I know night time is probably the worst, it’s so dark and gives people way too much time to think, but until you can fall asleep find something to distract yourself with and if you can’t there’s always someone here willing to talk.
Always! :D Ill be on tommarow night too, and the night after that.
Yeah. I’ve tried calling him… last night after we broke up and today after what happened. He just keeps making up excuses that he has to go. Thanks! It’s okay if you have to go. I won’t take it the wrong way!! I know! I’ve always liked her mom and I thought she always liked me but I guess I was wrong. She actually came to my house today screaming at me telling meit was all my fault and I had no idea what she was talking about. Then she told me she was dead. I was shocked but she thought i was just pretending to be. That I told her to do it. I didn’t though. I would NEVER do anything like that. I’m suicidal so I know what it’s like and someone’s told me to go kill myself because the worldwould be a better place without me. I know how it feels. And I would never say that to her.

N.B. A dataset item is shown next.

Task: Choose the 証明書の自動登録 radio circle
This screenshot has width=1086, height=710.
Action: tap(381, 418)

Red_Sky- What can I do to distract myself though?? Any ideas?
Well I paint and play cello, those are my releases, have you ever heard of flow? In psych basically all it means is an activity that has your focus one hundred percent and all other things just kind of fall to the way side. It’s an activity that requires both concentration and certain amount of you being relaxed, so that all you can think about is the task at hand, got anything like that?

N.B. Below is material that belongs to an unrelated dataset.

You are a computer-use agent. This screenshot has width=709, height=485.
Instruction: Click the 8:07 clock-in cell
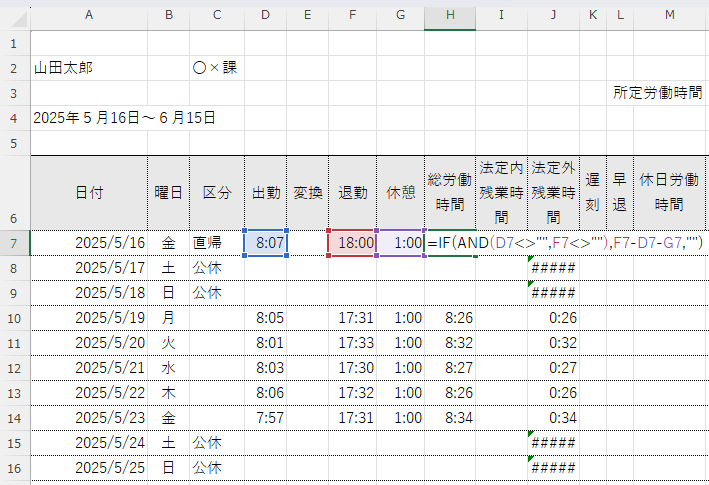pyautogui.click(x=265, y=243)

OH! I use an ipod to sleep with, do you have a radio that takes headphones and a pair, or an mp3 player?
Blast them. Stick them in your ears and blast it. When I feel so totally bad, thats what I do. I close my eyes and just listen to the diferent sounds then the feeling of my ear drums vibrating.
Just not so loud to kill your ears. You still need them. :D
Not at all…. =( I’m not a very artistic person and nothing can really capture my interest. I spent all my time with my friends… but that can’t happen now.
Yeah I guess I could try that… i have an ipod. But I just can’t quit crying…. ack. i hate this. I’m sorry this is such a depressing post.. =S i seriously apoligize
No no no, dont apoligize. Its not you that made all this pain in your life. But try the ipod. it should work well. You can still cry with the ipod on, so it will release some tesion too. Oh, hun, please be well tonight. Im gonna check on you tommarow. k?
Alright. I’ll definetely try it! I’ll do just about anything at this point.
Thanks so much for helping me out (everyone!) I really appreciate it.
I’ll try hard not to hurt myself at alll tonight. Really hard. Thanks again everyone!
Yea! I want you to be safe and soon, happy. Okay? Just lay there with it blasting. Put the timer on though, so you dont kill it overnight. go though Extras- clocks- in a clock- sleep timer- pick one. okay? Good night Anon, please be safe.
Thanks! I’ll definetely come back tomorrow to tell you guys how I’m doing. I really appreciate your help!!!
always here to help. Shout me anytime hun okay? I will check you tommarow, so you have to be alive okay? night honey. please be safe.
Anonymous wrote:
Red_Sky- How can I NOT take it all in at once?? I’m all alone now. I have no one to turn to.
you have us!
Anon, Im so checking in now! You doing okay? Did you sleep at all last night?
Keep your head up. ANY time you feel suicidal, just tell yourself its not worth it. You know how you felt when your Best Friend committed suicide, Do you really want the people in your life to feel the same?
Counseling WOULD be best, but if not possible try to branch out. Old friends, new Friends, anyone you can really talk to. Distract yourself with a collection, a hobby, hell even a computer game or SOMETHING. I mean, it may not sound like the best idea, but aNYTHING to keep yourself
Sorry if i repeated anything, I’m doin this in a bit of a hurry. Ill check back later.
Anon, sweety, are you here yet? I hope your okay.